## Text block
◆ ◆ ◆ ◆
Hep C is contracted from the blood of an infected person: sharing a needle with someone who is infected – even through an infected tattoo needle.
Dear Answer Guy: I’ve heard a lot about hepatitis C in TV commercials and in magazine articles. What is it?
A: A dictionary definition of hep C reads: Hepatitis C is a form of liver inflammation that causes primarily a long-lasting (chronic) disease. Newly developed hepatitis C is rarely observed because the early disease is generally quite mild. Spread mainly by contact with infected blood, the hepatitis C virus (HCV) causes most cases of viral liver infection not due to the A and B hepatitis viruses.
In fact, hepatitis C once was referred to as “non-A, non-B hepatitis.” It is not a new infection, just newly diagnosable and has been widely present in the U.S. population for decades.
Q: How many Americans have hepatitis C?
A: Estimates are that between 2.7 million to 3 million Americans have hepatitis C. It’s a disease that is without symptoms for years before it begins to scar a person’s liver, and that leads to cancer, organ failure, the need for a transplant or death.
In New Mexico, about 30,000 people have hepatitis C, according to Dr. Sanjeev Arora, an expert on the disease and a tenured professor of medicine in the Department of Internal Medicine at the University of New Mexico Health Sciences Center.
“As many as half the people are not diagnosed,” and 75 percent of those are baby boomers, Arora said. Baby boomers are those born between 1946 and 1964.
◆ ◆ ◆ ◆
## Data for review

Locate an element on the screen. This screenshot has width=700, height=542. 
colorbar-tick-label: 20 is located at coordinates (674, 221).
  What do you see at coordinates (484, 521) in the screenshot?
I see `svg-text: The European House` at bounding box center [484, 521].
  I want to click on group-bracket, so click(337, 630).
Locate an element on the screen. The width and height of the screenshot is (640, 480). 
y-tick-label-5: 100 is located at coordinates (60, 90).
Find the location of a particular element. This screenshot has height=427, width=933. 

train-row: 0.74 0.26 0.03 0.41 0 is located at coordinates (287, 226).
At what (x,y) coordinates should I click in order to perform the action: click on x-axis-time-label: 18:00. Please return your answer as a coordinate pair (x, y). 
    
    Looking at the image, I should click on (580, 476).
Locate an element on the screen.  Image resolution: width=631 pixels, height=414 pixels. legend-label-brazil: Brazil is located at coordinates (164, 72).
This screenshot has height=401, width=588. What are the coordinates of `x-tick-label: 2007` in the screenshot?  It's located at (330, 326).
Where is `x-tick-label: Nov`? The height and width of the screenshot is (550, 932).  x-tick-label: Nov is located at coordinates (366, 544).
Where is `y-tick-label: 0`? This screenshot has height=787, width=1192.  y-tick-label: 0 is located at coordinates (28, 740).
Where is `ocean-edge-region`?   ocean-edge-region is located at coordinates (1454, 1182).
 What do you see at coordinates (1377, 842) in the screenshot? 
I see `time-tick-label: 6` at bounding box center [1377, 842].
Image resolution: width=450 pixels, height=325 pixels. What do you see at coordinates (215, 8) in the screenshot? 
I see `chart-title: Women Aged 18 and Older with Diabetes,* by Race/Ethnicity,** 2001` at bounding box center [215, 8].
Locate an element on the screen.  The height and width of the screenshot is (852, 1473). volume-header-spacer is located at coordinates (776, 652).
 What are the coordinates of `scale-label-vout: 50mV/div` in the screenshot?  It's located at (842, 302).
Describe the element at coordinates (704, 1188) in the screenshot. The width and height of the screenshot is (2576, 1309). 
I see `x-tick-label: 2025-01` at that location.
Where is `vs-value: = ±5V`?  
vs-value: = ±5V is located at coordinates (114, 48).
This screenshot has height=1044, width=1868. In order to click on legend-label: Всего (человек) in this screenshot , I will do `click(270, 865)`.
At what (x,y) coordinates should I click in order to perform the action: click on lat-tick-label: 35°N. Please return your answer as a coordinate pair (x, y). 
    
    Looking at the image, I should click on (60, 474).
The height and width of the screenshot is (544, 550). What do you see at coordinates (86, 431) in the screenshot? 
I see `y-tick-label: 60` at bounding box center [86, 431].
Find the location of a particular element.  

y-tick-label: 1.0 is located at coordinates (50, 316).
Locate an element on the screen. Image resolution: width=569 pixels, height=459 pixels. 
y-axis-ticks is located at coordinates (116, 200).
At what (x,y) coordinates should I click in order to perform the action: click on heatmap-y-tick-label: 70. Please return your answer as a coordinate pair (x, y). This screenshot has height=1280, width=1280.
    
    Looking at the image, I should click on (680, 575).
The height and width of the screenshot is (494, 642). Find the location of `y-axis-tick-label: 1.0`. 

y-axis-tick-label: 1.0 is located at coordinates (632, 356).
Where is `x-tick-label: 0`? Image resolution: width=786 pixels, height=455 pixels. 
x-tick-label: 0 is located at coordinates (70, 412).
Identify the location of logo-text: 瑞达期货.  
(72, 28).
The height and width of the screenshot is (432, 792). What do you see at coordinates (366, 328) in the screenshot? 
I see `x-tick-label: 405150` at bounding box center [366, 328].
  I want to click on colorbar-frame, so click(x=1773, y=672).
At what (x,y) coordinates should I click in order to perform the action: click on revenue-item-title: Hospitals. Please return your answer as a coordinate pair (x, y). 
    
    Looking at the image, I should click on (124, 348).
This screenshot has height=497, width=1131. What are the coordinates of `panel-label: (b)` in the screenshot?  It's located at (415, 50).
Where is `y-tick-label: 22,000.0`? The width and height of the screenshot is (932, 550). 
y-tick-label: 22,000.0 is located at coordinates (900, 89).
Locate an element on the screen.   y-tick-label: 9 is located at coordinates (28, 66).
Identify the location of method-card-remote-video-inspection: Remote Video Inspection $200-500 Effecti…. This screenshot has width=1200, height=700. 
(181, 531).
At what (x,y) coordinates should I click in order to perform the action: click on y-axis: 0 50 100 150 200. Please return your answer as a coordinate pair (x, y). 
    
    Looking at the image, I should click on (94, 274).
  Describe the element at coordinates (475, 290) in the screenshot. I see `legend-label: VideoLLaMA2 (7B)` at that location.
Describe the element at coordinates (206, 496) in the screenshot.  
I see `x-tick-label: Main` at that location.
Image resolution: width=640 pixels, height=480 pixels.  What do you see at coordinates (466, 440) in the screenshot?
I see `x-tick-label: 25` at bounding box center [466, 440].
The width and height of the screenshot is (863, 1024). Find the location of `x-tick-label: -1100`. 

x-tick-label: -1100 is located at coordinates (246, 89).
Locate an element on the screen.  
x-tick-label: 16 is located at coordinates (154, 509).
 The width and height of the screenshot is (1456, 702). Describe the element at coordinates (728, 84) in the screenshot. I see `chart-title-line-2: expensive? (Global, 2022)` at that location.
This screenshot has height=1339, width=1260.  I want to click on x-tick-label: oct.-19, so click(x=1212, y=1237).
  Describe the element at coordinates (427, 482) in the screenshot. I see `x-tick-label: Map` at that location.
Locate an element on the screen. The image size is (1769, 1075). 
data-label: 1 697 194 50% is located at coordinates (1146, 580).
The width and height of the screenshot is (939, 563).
◆ ◆ ◆ ◆
## Task instructions
Please copy the stretch of the hepatitis C text from "A: Estimates are" through "1946 and 1964.", swapping "organ failure" for "liver failure". None of the entries above are needed for this work.

## Response
A: Estimates are that between 2.7 million to 3 million Americans have hepatitis C. It’s a disease that is without symptoms for years before it begins to scar a person’s liver, and that leads to cancer, liver failure, the need for a transplant or death.
In New Mexico, about 30,000 people have hepatitis C, according to Dr. Sanjeev Arora, an expert on the disease and a tenured professor of medicine in the Department of Internal Medicine at the University of New Mexico Health Sciences Center.
“As many as half the people are not diagnosed,” and 75 percent of those are baby boomers, Arora said. Baby boomers are those born between 1946 and 1964.